Modernamente, esa tesis es acogida por infinidad de autores, quienes dan cuenta de los axiomas siguientes: la población expresa indirectamente su poder soberano mediante la ley, que se convierte así en la principal fuente del derecho, y así todas las fuentes del derecho tienen su fundamento en la voluntad del soberano; y, la esencia de la ley es el mandato popular del soberano, pero su validez depende de su contenido racional, pues una norma cuyo fin no fuese realizar la justicia, no sería derecho.
En efecto, si de acatar las leyes se trata, viene al caso insistir en que, según el artículo 7 de nuestro Texto Político Fundamental: «La Constitución es la norma suprema y el fundamento del ordenamiento jurídico.
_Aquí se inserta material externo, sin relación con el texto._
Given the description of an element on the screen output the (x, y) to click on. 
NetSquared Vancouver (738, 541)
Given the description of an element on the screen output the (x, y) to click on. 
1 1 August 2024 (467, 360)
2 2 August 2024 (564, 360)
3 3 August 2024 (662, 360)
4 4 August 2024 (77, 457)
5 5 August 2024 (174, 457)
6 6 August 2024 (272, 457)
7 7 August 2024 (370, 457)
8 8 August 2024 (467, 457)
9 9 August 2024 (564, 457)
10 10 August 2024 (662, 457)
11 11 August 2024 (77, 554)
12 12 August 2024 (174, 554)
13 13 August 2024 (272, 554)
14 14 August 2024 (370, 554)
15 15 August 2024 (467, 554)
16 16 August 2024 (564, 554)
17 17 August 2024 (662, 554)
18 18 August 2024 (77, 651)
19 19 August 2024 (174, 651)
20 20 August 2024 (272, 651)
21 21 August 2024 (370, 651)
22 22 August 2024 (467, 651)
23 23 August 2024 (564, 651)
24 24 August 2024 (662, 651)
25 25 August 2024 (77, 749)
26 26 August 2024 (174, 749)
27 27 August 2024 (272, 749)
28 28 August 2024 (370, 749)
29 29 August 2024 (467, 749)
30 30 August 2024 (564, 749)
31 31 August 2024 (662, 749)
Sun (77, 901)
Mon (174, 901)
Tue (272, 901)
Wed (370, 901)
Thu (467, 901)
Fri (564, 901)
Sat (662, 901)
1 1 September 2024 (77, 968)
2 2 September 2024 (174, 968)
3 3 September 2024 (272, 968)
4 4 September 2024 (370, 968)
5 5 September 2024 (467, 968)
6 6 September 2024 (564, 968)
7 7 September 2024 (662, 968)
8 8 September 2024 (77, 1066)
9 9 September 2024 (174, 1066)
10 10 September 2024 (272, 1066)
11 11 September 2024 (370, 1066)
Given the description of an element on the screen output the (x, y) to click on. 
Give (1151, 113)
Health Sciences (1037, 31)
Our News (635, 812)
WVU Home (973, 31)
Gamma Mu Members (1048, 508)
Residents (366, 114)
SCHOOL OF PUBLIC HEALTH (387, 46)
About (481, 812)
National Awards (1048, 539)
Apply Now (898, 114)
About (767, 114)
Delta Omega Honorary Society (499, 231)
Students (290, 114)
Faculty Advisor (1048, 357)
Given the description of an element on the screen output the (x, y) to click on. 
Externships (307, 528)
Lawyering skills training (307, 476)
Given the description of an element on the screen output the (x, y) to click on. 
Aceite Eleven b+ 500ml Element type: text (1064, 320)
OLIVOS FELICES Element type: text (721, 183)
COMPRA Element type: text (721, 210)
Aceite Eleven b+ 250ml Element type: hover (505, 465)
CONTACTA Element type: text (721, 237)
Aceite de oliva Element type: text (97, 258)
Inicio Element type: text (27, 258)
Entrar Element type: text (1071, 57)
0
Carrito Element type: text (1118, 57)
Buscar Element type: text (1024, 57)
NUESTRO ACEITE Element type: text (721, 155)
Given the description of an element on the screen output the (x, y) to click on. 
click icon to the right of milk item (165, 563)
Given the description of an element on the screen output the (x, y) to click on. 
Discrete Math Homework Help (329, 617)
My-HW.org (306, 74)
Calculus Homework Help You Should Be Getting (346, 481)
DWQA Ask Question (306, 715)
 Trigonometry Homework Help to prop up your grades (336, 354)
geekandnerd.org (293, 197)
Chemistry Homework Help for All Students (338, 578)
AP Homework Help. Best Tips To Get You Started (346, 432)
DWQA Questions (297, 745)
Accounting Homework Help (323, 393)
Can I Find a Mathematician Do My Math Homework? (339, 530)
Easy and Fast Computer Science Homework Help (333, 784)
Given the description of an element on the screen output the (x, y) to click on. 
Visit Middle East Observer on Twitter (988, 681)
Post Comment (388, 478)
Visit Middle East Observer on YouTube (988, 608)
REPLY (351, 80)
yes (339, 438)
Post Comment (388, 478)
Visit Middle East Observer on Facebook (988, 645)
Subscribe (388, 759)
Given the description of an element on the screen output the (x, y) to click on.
Todas las personas y los órganos que ejercen el Poder Público están sujetos a esta Constitución.» Y es precisamente esa Ley Suprema Nacional la que estatuye, en su artículo 138: «Toda autoridad usurpada es ineficaz y sus actos son nulos.»; en su artículo 139: «El ejercicio del Poder Público acarrea responsabilidad individual por abuso o desviación de poder o por violación de esta Constitución o de la ley.»; en su artículo 333: «Esta Constitución no perderá su vigencia si dejare de observarse por acto de fuerza o porque fuere derogada por cualquier otro medio distinto al previsto en ella. (…)»; y, en su artículo 350: «El pueblo de Venezuela, fiel a su tradición republicana, a su lucha por la independencia, la paz y la libertad, desconocerá cualquier régimen, legislación o autoridad que contraríe los valores, principios y garantías democráticos o menoscabe los derechos humanos.»
A nosotros toca resolver el problema. ¿Cómo después de haber roto todas las trabas de nuestra antigua opresión, podemos hacer la obra maravillosa de evitar que los restos de nuestros duros hierros no se cambien en armas liberticidas? Porque, la continuación de la autoridad en un mismo individuo frecuentemente ha sido el término de los gobiernos democráticos. Un justo celo es la garantía de la Libertad Republicana, y nuestros ciudadanos deben temer con sobrada justicia que el mismo magistrado, que los ha mandado mucho tiempo, los mande perpetuamente.
El párrafo anterior no es dicho nuestro. Lo es, nada más y nada menos que del Padre de la Patria, El Libertador Simón Bolívar, el lunes 15 de febrero de 1819, en el Segundo Congreso de Venezuela, celebrado en la ciudad de Santo Tomás de la Nueva Guayana en la Angostura del Orinoco, la actual Ciudad Bolívar.
Así que, ¡El que tenga ojos, que lea!